> **Task instructions**
Number of lines below with "agent": work it out and reply with that number only.

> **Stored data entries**
___

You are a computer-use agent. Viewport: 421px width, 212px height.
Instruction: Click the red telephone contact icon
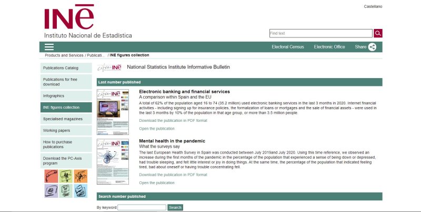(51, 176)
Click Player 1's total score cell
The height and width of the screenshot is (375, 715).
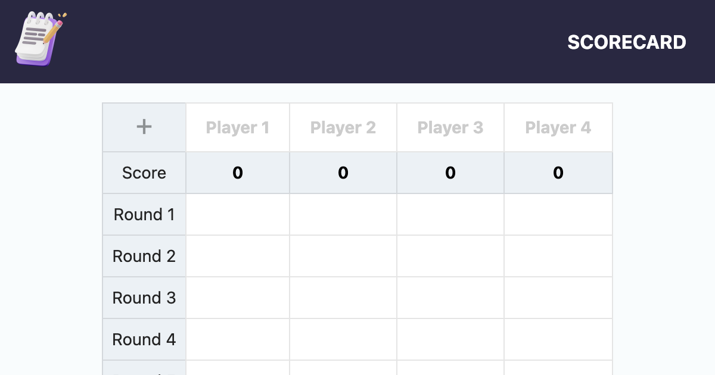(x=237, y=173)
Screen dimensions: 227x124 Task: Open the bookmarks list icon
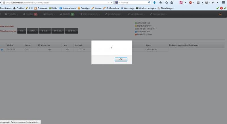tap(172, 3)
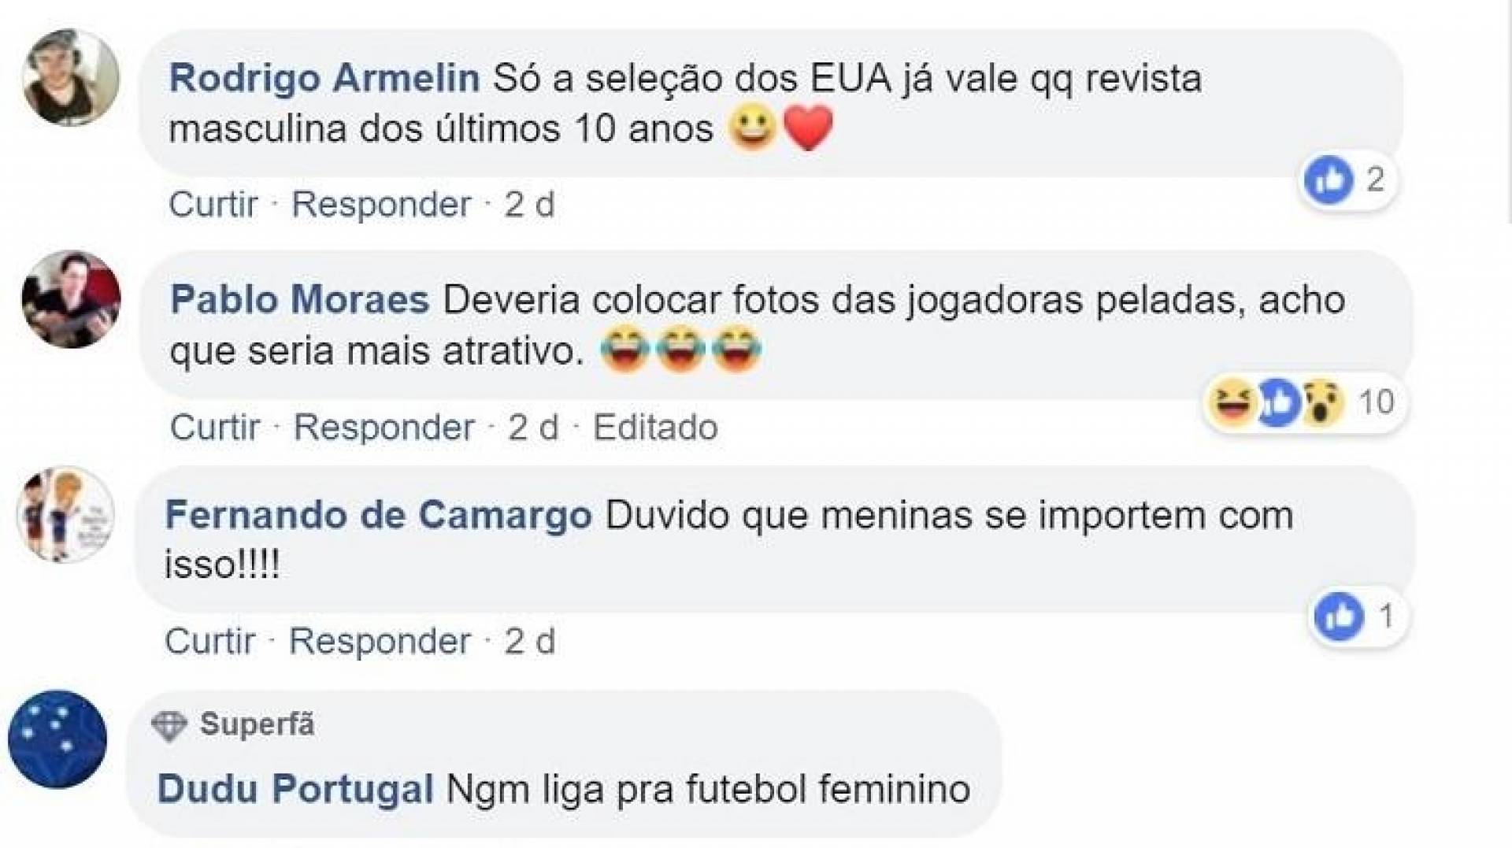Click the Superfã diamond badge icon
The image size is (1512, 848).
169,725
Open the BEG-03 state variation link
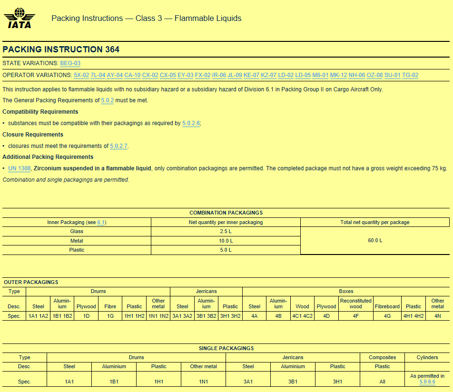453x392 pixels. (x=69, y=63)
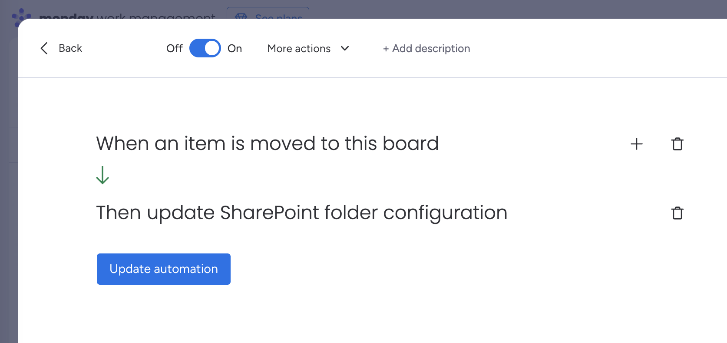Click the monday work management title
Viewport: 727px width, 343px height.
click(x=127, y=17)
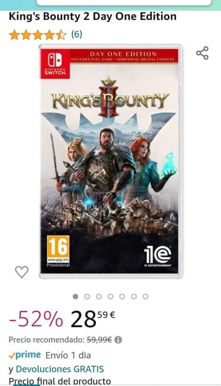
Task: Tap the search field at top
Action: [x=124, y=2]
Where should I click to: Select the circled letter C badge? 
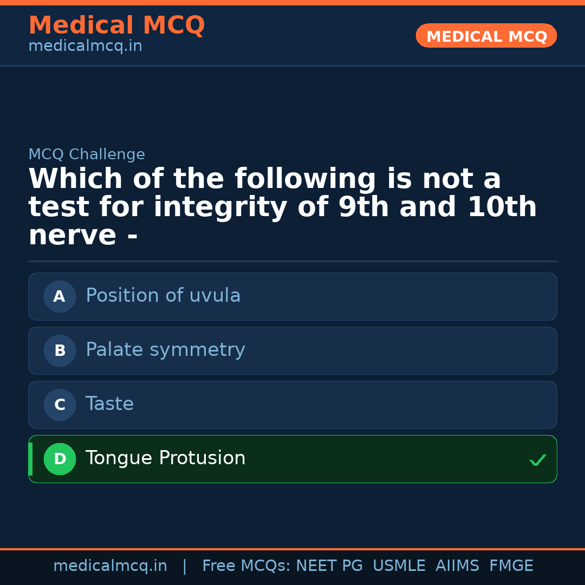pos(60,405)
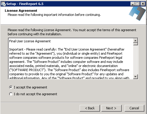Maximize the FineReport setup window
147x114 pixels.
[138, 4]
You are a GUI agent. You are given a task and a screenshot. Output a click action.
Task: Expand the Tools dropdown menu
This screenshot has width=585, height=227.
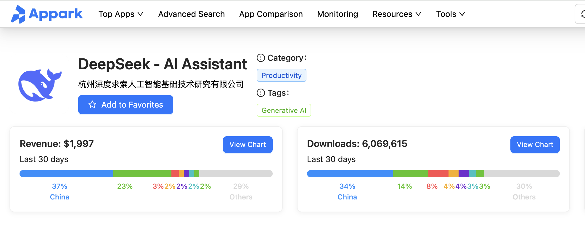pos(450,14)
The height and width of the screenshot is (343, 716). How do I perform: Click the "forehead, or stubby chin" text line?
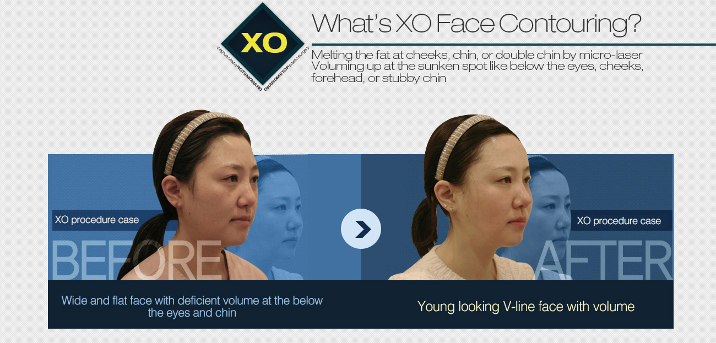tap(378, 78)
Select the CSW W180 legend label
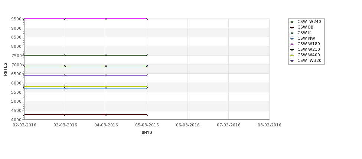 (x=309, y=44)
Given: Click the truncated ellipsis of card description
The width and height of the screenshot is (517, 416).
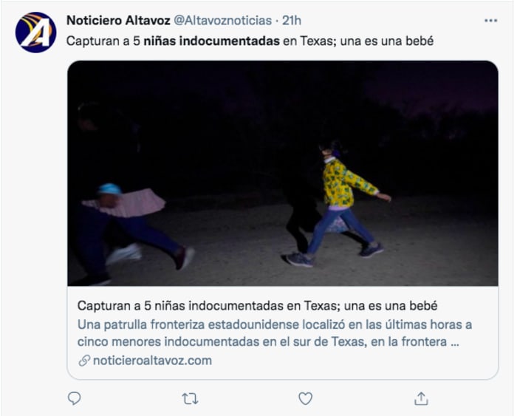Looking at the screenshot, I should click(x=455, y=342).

___

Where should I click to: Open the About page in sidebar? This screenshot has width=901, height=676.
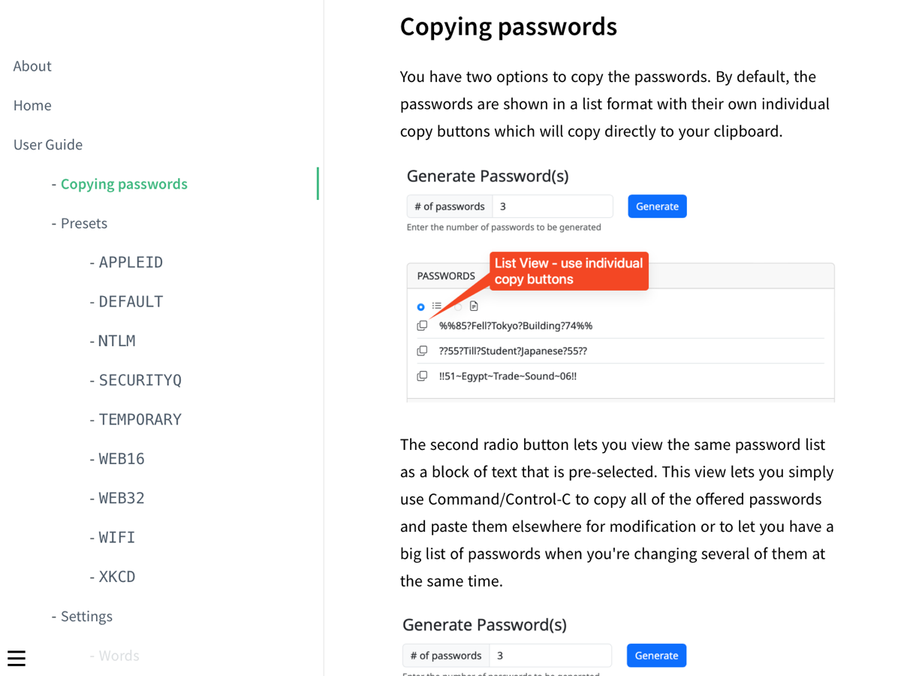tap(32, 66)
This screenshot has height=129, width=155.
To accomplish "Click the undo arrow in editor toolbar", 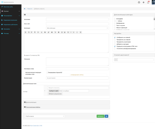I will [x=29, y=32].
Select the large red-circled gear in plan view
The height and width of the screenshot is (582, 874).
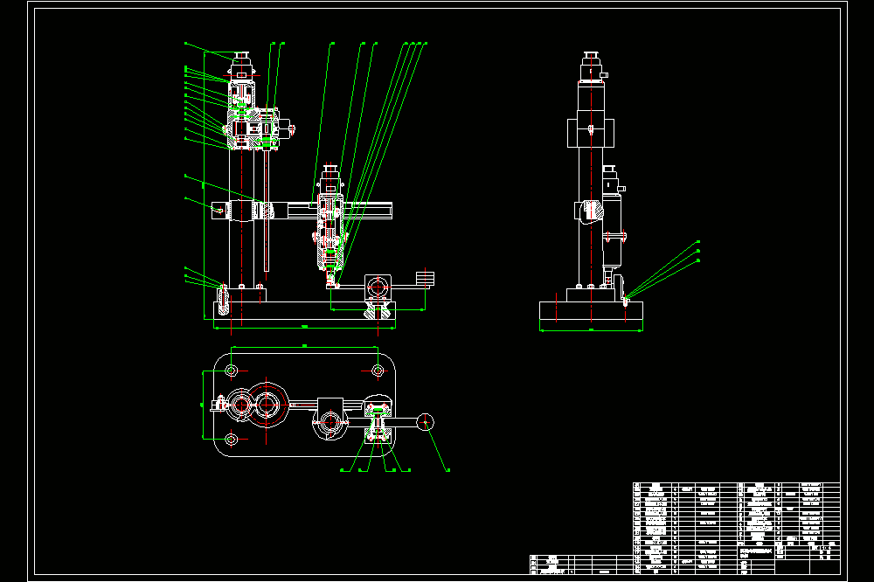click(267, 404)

___

> **The completed task**
2